● Teks Kutipan:

□ □ □ □ □ □ □

Lampung dan Buku di antara Kepungan Sosial Media



Baca yuk. Setidaknya selogan “baca yuk” bisa mengingatkan kita kembali, bahwa membaca itu baik. Membaca itu gaul. Dan membaca itu keren. Produk membaca yang mulai tergerus karena arus kencang sosial media yang begitu besar melanda anak muda Lampung. Hits dan bahasa kekinian, kini juga telah meracuni mental membaca, sehingga merubah pola pikir yang lebih sekuler. Jika didiamkan ini akan semakin mengerikan.

Arus kencang sosial media seharusnya digunakan untuk lebih mendukung tentang potensi kedaerahan dan pertumbuhan minat baca yang positif. Seandainya, Lampung dan Buku seperti satu paket yang tak bisa dipisahkan. Maka banyak sekali yang bisa dibaca, ditulis, dan diceritakan dalam sekala positif terhadap daerah yang bertajuk “Sai Bumi Ruwa Jurai.”


Sudah seharusnya, geliat membaca juga menjadi kebutuhan hidup. Dipungkiri atau tidak, pengetahuan yang diperoleh manusia itu tidak hanya dari apa yang didengar dan dilihat, tetapi apa yang dibaca. Apalagi aktifitas sastra di Provinsi Lampung juga sudah seperti turun menerus, selalu beregenerasi dan selalu bereksistensi.

Sehingga tidaklah afdol, jika dalam geliat maraknya anak muda yang memanfaatkan sosial media sebagai media bercengkrama bersama sanak famili, maupun kekasih, tetapi melupakan dan mengasingkan sumber yang penting yakni buku.

Setidaknya kita bisa menyeimbangkan, atau menyelaraskan, bahkan mengkomposisikan dengan baik. Sehingga dengan tumbuh pesatnya perkembangan zaman juga tak menggerus semangat membangun Lampung yang lebih baik dan juga memperdalam pengetahuan dari banyak sumber melalui buku-buku.

Di Provinsi Lampung sendiri, kebutuhan akan pustakawan terus meningkat. Baik di kabupaten/kota, maupun di provinsi. Namun, kesediaan pustakawan masih sangat terbatas. Padahal dalam dunia perpustakaan pustakawan adalah seseorang yang mampu berperan sebagai manajer yang menjalankan fungsi manajemen dalam mengelola perpustakaan. Hal ini juga selaras dengan harapan akses memperoleh buku sebanding dengan akses mudahnya menggunakan sosial media. Demikian, pusat-pusat buku yang sudah disediakan oleh pemerintah bisa senyaman berselencar di sosial media, dan memperoleh informasi yang lengkap dan cepat.

Untuk itu, saya yakin dan percaya pemerintah di republik ini, dan didukung oleh pemerintah daerah akan melakukan pengembangan dalam memberikan kenyamanan, kelengkapan informasi yang bisa diakses dengan cepat, yakni dengan memperbanyak koleksi digital ke tahap pengembangan jejaring perpustakaan digita; untuk pemanfaatan bersama sumber informasi.

□ □ □ □ □ □ □

● Tugas Anda: Tolong perbarui bagian teks tentang minat baca di Lampung dari "Sudah seharusnya, geliat" sampai "dan selalu bereksistensi." dengan mengganti "kebutuhan hidup" menjadi "kebiasaan sehari-hari". Data ini merupakan bahan tersendiri yang terpisah dari teks tentang minat baca di Lampung.

● Cuplikan Data:
□ □ □ □ □ □ □

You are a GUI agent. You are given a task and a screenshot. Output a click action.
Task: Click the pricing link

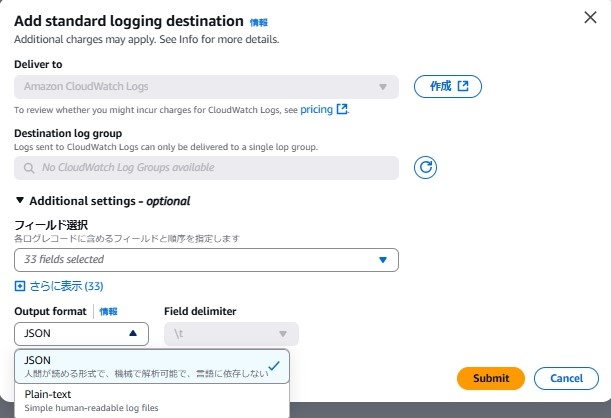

□ □ □ □ □ □ □

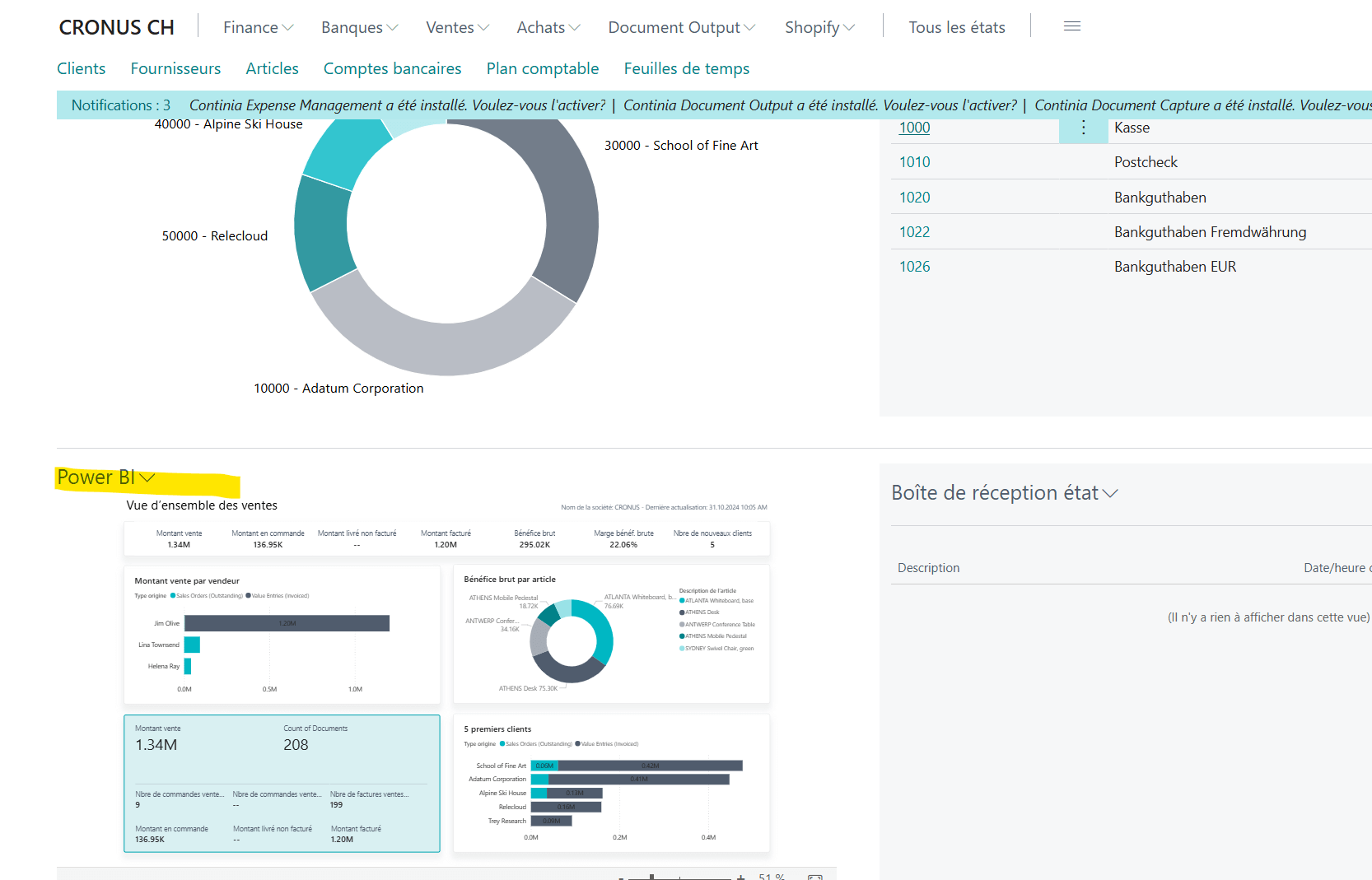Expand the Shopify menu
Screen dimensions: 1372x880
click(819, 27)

□ □ □ □ □ □ □

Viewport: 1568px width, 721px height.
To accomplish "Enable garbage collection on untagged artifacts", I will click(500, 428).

□ □ □ □ □ □ □

● Jawaban Benar:
Sudah seharusnya, geliat membaca juga menjadi kebiasaan sehari-hari. Dipungkiri atau tidak, pengetahuan yang diperoleh manusia itu tidak hanya dari apa yang didengar dan dilihat, tetapi apa yang dibaca. Apalagi aktifitas sastra di Provinsi Lampung juga sudah seperti turun menerus, selalu beregenerasi dan selalu bereksistensi.